Given passage:
--------------------------------------------------
1.  Try looking at your manuscript from an objective point of view.  (This is not so easy because this is your baby after all!)  But if you look at your novel like a publisher would then you will likely see what they do.  Even if you have had friends or family members read your book and have given you excellent reviews they are all biased.  Only because they know you and like you already.  A stranger reading your novel for the first time is getting to know you through your writing.  Your voice needs to be unique and not annoying. “The writer’s voice sells books. You don’t get there by selling one manuscript. It takes a lot of writing to find your rhythm. Steve sees glimpses of this in beginning manuscripts.” Read more: http://www.thecreativepenn.com/2010/11/14/editing-novel-steve-parolini/

2. Track your changes to the manuscript so if you don’t like the new changes then you can easily revert back to the original.  “With a huge manuscript, it’s so important to see the changes in process, and to be consistent. Using the “Edit” and “Find” tabs, I can quickly find a key phrase I’m looking for, or a character’s name, and edit from there.  If your changes are major, your manuscript’s tracked edits may end up being more confusing than helpful.  What I’m doing with DRAWN, since my revisions revolve around a few very different issues, is I tackle one type of revision at a time.” – author, Maria Lamba – http://marielamba.wordpress.com/2010/01/24/tricks-for-editing-your-novel/    Maria Lamba gives some great advice in her post on editing and she was generous in her sharing her ideas.

3.  Read your novel backwards.  Okay this might sound weird but you get a different feel of the writing.  You might find mistakes with grammar and style.  There could even be inconsistencies with a character or the plot. “This stuff is important because you want your plot to make sense logically to  the reader, your characters need to stand out from one another and the  characters’ dialogue needs to be appropriate and distinct; you don’t want all  your characters to talk exactly the same because it’s boring to the reader.”
--------------------------------------------------
Collected data:
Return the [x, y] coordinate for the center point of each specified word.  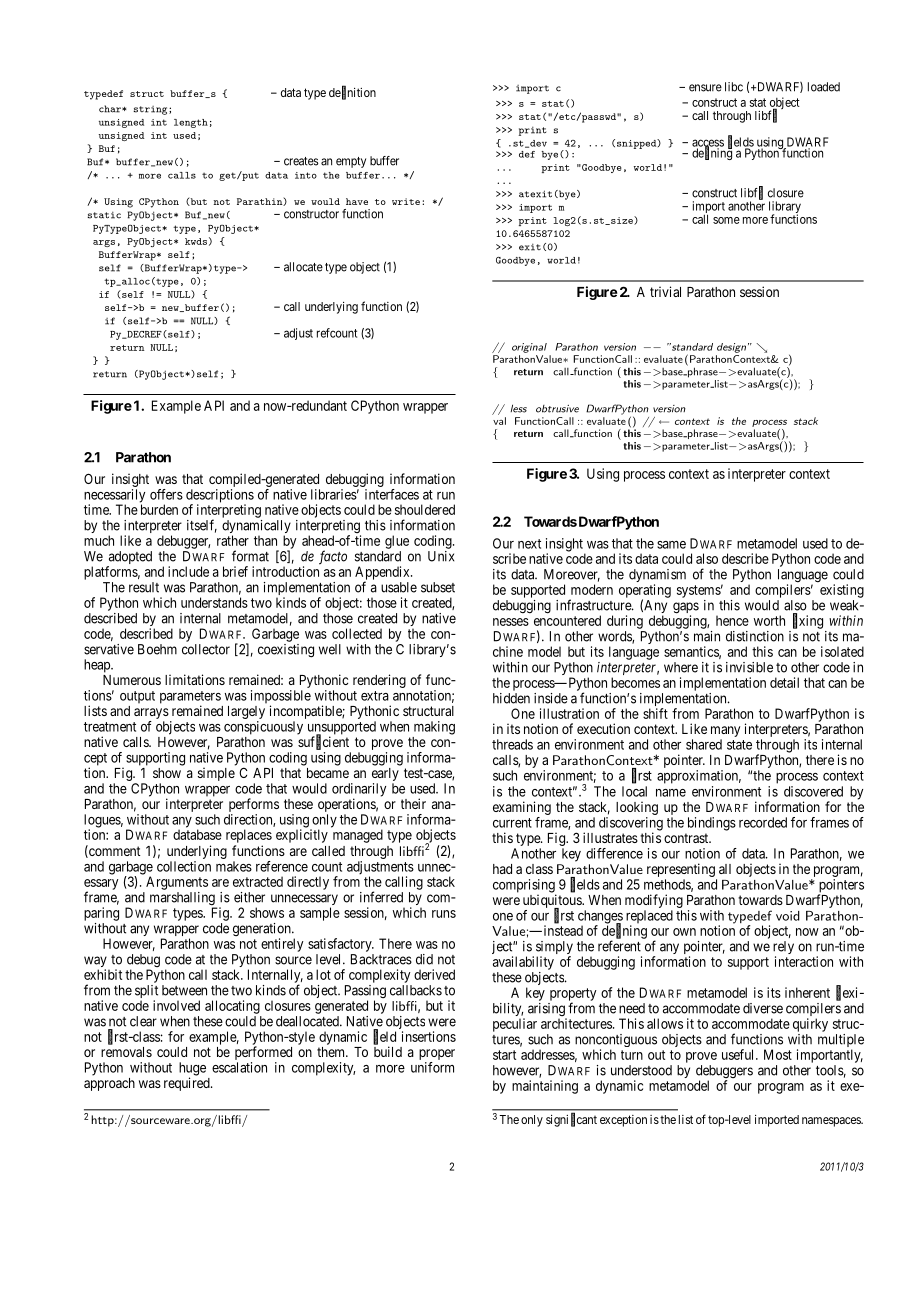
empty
--------------------------------------------------
What you should do:
Write out the portion of the passage on editing a novel from "2. Track your" to "sharing her ideas.", reproducing it word for word.

Task response:
2. Track your changes to the manuscript so if you don’t like the new changes then you can easily revert back to the original.  “With a huge manuscript, it’s so important to see the changes in process, and to be consistent. Using the “Edit” and “Find” tabs, I can quickly find a key phrase I’m looking for, or a character’s name, and edit from there.  If your changes are major, your manuscript’s tracked edits may end up being more confusing than helpful.  What I’m doing with DRAWN, since my revisions revolve around a few very different issues, is I tackle one type of revision at a time.” – author, Maria Lamba – http://marielamba.wordpress.com/2010/01/24/tricks-for-editing-your-novel/    Maria Lamba gives some great advice in her post on editing and she was generous in her sharing her ideas.